Exercise task – From the passage on defining your memoir, return the words from "Defining Your Memoir, Its" to "own personal experiences." verbatim.

Document excerpt –
────────────────────────────────────────
Defining Your Memoir, Its Purpose, and Your Intended Reader

You’ve decided you want to write a memoir. This decision can come about for any number of reasons:

  • You may be in pain and want the catharsis that writing about the situation will give you.
  • You may be confused or troubled and want to explore your thoughts and feelings about a situation or relationship in order to resolve it within yourself.
  • You may have learned some life lessons through something you’ve endured and want to share those with others.
  • You may want to immortalize an experience or person by getting something down on paper.
  • You may want to become a writer, and what better way to start than to begin to chronicle your own personal experiences.

I hope you’re ready for the ride of your life, but you may not be as ready as you’d like to think. And that’s okay. Because there’s no way we can prepare for the roller coaster of emotions that writing about our life experiences and relationships can bring up. Even if you’re writing about your backpacking trip in the Himalayas, you’re bound to come up against some unexpected questions and emotions and will then have to explore them. That is both the pain and the joy of memoir writing.
────────────────────────────────────────
Source excerpt –

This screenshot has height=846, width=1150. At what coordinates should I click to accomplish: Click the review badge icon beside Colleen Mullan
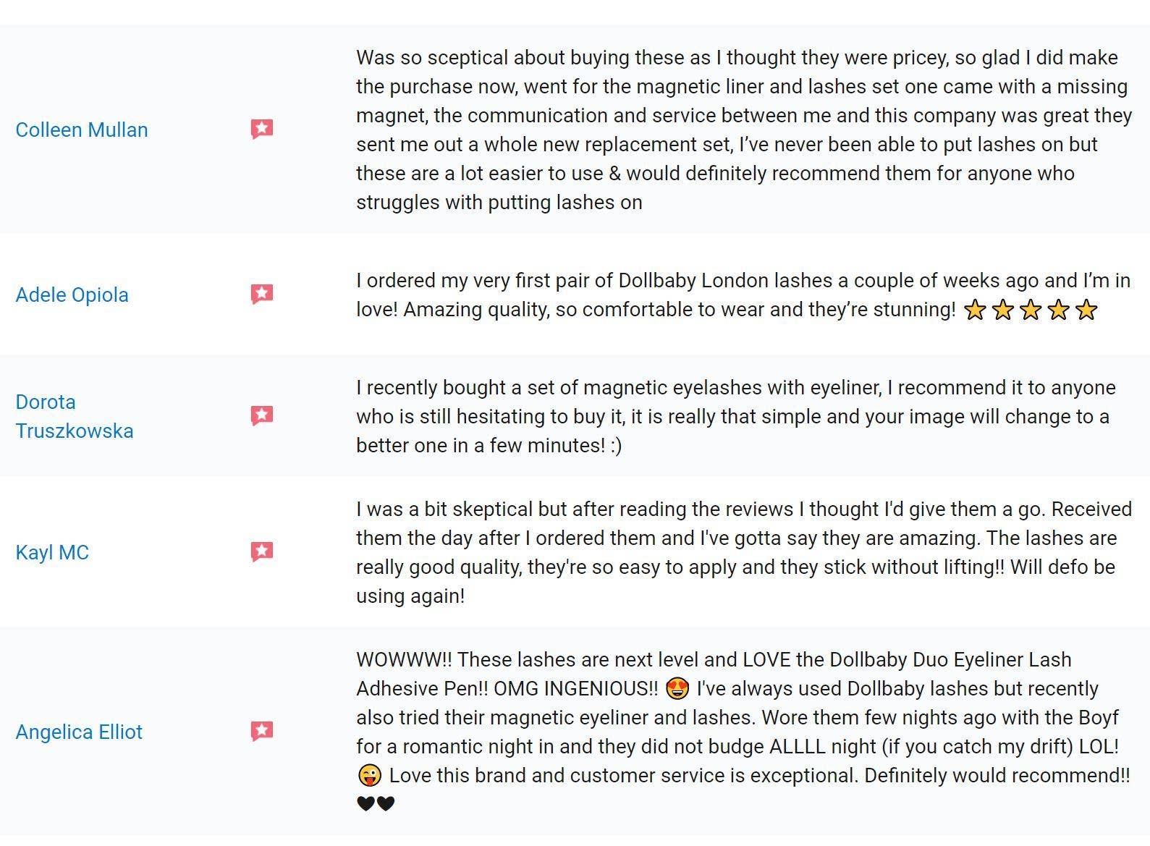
────────────────────────────────────────
Final result –
Defining Your Memoir, Its Purpose, and Your Intended Reader

You’ve decided you want to write a memoir. This decision can come about for any number of reasons:

  • You may be in pain and want the catharsis that writing about the situation will give you.
  • You may be confused or troubled and want to explore your thoughts and feelings about a situation or relationship in order to resolve it within yourself.
  • You may have learned some life lessons through something you’ve endured and want to share those with others.
  • You may want to immortalize an experience or person by getting something down on paper.
  • You may want to become a writer, and what better way to start than to begin to chronicle your own personal experiences.